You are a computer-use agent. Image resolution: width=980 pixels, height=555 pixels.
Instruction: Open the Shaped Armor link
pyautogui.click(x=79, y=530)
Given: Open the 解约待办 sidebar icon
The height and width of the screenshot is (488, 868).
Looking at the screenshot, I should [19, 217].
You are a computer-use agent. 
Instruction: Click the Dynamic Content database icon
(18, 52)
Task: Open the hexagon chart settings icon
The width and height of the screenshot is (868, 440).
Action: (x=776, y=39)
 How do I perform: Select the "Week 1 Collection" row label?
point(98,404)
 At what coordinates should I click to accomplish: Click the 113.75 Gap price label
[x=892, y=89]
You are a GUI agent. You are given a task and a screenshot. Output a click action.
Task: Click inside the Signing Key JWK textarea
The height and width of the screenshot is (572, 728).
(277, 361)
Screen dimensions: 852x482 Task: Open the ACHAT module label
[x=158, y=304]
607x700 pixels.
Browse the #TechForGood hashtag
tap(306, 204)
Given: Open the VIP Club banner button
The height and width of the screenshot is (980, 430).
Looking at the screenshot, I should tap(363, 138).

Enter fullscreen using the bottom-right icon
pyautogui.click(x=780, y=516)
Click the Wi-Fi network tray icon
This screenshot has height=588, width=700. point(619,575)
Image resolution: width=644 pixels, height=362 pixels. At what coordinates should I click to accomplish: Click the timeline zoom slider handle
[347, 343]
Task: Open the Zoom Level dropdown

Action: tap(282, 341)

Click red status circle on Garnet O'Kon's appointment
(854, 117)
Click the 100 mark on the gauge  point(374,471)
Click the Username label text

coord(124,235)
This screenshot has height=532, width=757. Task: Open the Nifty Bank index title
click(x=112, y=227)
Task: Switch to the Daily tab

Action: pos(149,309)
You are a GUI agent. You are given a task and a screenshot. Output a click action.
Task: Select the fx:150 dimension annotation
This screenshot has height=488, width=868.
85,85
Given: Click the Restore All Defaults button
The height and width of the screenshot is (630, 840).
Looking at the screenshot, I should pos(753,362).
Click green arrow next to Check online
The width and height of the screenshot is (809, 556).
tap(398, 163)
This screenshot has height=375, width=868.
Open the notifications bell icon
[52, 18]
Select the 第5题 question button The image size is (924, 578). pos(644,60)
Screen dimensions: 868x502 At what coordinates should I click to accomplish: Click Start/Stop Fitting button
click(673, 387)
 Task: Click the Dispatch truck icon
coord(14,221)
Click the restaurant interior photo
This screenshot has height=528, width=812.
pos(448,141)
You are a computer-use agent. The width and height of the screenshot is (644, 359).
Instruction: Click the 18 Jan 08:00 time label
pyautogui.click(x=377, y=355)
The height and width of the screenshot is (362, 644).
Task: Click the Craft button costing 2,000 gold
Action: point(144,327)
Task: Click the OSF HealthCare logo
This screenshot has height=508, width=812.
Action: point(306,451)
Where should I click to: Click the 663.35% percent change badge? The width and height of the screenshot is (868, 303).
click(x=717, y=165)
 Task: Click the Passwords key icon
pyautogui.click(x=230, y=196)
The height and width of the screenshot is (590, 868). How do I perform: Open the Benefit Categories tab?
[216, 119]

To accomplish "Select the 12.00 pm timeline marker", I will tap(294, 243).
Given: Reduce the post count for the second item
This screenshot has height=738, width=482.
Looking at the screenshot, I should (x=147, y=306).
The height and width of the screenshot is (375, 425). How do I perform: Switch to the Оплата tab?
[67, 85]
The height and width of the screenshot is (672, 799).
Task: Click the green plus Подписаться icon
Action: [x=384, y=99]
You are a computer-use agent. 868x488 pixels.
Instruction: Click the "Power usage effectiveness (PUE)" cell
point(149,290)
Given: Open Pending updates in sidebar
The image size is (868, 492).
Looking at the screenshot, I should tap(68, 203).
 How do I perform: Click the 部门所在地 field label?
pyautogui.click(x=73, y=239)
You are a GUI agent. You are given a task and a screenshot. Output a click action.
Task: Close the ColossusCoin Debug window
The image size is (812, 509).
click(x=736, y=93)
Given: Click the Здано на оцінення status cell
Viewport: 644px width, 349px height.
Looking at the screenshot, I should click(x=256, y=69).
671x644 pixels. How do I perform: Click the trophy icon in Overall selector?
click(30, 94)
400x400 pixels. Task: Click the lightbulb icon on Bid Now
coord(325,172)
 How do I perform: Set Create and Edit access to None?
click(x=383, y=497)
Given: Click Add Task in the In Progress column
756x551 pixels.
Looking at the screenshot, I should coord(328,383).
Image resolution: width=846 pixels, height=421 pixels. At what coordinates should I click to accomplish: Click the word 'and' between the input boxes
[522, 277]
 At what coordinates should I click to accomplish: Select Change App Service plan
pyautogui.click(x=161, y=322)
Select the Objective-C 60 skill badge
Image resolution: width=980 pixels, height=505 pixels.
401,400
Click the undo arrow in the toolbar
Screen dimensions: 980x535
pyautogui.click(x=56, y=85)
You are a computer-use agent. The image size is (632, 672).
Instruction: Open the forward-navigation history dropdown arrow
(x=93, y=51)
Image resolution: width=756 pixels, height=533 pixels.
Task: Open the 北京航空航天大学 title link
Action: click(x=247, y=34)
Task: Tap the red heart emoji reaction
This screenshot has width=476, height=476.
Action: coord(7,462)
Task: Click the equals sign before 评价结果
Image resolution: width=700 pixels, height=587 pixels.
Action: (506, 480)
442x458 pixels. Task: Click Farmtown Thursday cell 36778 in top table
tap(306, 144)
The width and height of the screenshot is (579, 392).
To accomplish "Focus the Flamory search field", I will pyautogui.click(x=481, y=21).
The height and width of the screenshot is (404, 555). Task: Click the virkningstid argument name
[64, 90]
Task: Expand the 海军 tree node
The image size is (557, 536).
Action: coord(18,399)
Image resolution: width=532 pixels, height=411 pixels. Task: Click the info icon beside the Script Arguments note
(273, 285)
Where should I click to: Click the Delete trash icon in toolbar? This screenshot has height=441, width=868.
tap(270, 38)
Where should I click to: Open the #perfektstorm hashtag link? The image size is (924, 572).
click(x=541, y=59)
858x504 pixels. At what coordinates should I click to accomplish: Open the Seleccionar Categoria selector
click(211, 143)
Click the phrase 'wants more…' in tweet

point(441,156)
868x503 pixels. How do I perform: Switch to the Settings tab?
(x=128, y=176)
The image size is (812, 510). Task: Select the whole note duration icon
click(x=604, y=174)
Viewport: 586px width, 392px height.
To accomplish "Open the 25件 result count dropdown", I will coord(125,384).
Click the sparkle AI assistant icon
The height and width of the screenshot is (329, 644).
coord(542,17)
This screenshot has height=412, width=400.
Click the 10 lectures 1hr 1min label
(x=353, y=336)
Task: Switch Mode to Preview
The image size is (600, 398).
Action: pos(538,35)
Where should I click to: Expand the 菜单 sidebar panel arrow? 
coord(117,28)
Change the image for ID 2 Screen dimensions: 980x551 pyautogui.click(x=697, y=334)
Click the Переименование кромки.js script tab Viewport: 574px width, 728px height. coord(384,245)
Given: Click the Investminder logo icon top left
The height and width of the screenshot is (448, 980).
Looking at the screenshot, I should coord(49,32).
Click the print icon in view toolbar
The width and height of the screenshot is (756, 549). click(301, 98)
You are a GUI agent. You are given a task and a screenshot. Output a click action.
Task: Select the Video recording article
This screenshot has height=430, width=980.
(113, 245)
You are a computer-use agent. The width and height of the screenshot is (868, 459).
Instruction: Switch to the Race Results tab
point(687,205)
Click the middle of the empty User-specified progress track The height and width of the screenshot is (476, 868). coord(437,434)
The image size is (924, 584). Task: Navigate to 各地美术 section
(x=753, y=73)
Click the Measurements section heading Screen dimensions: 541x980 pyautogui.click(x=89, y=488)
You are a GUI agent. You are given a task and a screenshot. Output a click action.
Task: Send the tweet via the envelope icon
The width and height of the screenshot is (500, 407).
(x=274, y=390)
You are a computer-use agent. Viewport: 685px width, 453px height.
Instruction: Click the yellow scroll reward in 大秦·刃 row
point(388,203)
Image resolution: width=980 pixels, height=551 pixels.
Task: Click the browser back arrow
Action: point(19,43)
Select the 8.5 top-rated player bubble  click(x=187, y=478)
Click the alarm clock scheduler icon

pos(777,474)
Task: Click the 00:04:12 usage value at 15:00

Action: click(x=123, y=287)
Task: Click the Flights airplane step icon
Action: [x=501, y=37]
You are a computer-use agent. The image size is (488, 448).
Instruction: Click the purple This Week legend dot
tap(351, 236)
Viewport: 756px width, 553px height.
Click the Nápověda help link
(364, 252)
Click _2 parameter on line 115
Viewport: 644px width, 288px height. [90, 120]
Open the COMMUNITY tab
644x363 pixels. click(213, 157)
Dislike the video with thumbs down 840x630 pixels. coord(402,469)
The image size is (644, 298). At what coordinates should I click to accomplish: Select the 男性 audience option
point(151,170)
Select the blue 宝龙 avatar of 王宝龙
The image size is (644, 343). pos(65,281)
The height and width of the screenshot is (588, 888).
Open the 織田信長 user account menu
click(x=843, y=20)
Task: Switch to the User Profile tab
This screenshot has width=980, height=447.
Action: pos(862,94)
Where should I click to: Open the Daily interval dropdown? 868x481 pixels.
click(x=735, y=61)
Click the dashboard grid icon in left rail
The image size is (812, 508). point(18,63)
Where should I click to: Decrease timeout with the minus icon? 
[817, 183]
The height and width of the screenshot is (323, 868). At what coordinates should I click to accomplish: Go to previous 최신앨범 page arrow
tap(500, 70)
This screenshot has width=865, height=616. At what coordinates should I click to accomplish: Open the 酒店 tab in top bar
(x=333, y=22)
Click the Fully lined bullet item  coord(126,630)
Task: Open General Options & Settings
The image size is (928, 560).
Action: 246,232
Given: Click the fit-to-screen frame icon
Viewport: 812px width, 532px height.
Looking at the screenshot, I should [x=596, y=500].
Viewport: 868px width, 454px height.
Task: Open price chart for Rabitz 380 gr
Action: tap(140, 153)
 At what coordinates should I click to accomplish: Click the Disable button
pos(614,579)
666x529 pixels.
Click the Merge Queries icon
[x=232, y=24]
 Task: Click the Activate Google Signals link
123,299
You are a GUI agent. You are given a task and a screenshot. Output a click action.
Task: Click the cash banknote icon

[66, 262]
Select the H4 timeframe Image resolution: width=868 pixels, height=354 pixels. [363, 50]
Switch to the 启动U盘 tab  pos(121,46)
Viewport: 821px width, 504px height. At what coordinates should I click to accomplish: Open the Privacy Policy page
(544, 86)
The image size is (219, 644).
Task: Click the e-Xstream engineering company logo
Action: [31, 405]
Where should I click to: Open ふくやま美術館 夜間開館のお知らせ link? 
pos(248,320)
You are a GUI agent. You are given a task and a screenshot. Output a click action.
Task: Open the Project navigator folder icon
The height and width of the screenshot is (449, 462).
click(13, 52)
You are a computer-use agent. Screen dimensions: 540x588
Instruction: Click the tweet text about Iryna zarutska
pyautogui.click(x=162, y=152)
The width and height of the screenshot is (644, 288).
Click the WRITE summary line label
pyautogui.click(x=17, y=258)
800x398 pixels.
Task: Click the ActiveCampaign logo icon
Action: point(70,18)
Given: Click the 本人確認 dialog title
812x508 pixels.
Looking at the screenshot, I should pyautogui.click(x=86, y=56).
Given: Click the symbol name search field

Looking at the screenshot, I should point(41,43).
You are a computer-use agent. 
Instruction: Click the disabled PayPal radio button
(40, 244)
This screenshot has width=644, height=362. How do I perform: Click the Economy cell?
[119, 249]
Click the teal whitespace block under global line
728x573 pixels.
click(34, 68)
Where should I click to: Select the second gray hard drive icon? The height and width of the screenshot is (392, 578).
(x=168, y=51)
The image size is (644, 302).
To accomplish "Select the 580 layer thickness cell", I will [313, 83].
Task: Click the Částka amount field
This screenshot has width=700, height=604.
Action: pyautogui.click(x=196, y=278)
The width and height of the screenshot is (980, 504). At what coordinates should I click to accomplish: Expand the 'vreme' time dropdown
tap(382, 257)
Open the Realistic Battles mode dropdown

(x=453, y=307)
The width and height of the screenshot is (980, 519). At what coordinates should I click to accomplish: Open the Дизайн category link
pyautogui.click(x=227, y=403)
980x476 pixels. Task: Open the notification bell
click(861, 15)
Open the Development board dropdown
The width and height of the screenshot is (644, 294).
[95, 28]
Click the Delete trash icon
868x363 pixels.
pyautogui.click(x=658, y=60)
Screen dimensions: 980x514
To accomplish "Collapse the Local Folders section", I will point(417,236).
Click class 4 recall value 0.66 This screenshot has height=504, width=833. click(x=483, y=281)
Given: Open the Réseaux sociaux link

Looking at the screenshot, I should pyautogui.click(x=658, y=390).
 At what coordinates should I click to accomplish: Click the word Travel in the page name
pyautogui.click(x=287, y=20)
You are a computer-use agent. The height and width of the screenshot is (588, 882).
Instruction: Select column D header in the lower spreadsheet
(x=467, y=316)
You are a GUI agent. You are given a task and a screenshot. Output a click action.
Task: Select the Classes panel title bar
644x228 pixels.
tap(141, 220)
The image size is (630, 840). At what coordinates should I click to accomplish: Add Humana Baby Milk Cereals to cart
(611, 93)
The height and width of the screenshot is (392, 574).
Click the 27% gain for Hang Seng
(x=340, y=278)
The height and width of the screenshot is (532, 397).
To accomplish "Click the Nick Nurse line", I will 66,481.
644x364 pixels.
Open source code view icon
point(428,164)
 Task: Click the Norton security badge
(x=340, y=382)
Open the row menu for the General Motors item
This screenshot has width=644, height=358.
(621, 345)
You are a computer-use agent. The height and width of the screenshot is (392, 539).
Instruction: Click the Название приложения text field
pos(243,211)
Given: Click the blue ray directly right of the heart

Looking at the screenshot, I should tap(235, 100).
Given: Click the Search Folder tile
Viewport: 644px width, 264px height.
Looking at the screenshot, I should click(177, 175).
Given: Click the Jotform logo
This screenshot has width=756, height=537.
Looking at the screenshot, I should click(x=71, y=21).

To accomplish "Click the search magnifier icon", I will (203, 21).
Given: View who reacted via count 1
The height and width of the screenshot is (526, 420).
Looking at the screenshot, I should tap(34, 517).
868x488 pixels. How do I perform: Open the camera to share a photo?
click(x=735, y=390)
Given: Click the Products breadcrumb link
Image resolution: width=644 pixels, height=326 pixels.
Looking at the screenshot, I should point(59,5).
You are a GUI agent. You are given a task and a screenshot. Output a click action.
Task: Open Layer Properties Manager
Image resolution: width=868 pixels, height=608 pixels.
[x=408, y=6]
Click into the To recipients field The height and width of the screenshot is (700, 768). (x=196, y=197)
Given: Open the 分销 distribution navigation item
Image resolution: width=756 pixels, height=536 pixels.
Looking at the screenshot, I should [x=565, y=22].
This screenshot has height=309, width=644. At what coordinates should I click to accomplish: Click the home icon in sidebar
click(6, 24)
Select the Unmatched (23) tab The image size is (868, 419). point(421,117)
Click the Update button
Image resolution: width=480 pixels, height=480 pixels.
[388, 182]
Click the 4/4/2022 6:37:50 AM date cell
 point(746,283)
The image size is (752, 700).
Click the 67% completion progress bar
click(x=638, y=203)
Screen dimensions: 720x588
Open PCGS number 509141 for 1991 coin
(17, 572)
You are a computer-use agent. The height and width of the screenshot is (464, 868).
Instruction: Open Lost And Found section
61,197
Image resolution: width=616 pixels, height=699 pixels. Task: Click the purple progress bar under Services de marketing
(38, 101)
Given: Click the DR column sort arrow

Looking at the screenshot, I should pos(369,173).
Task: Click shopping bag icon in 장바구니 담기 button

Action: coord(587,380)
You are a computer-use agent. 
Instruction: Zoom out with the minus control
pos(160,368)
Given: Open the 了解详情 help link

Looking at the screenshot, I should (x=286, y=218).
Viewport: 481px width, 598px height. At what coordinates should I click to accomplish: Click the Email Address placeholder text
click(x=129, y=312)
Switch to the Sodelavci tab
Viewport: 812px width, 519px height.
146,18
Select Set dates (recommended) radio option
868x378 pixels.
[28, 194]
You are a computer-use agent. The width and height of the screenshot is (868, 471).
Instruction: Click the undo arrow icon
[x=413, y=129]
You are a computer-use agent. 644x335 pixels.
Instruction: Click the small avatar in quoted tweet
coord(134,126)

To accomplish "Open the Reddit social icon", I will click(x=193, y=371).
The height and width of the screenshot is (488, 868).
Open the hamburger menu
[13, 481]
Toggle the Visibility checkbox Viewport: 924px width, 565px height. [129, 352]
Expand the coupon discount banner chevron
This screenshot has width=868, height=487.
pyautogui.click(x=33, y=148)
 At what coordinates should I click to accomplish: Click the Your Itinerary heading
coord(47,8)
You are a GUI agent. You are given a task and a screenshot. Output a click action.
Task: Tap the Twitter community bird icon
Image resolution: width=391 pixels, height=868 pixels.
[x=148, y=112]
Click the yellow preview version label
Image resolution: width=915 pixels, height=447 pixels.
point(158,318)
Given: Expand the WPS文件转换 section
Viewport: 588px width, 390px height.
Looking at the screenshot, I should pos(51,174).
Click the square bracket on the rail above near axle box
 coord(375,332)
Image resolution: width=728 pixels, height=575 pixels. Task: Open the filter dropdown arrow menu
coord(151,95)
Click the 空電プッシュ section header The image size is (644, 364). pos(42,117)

● ● ●

### Exercise
Repeat, without change, each line of the data above from the one that contains "Image resolution: width=728" through the final line, counting both.

### The completed task
Image resolution: width=728 pixels, height=575 pixels. Task: Open the filter dropdown arrow menu
coord(151,95)
Click the 空電プッシュ section header The image size is (644, 364). pos(42,117)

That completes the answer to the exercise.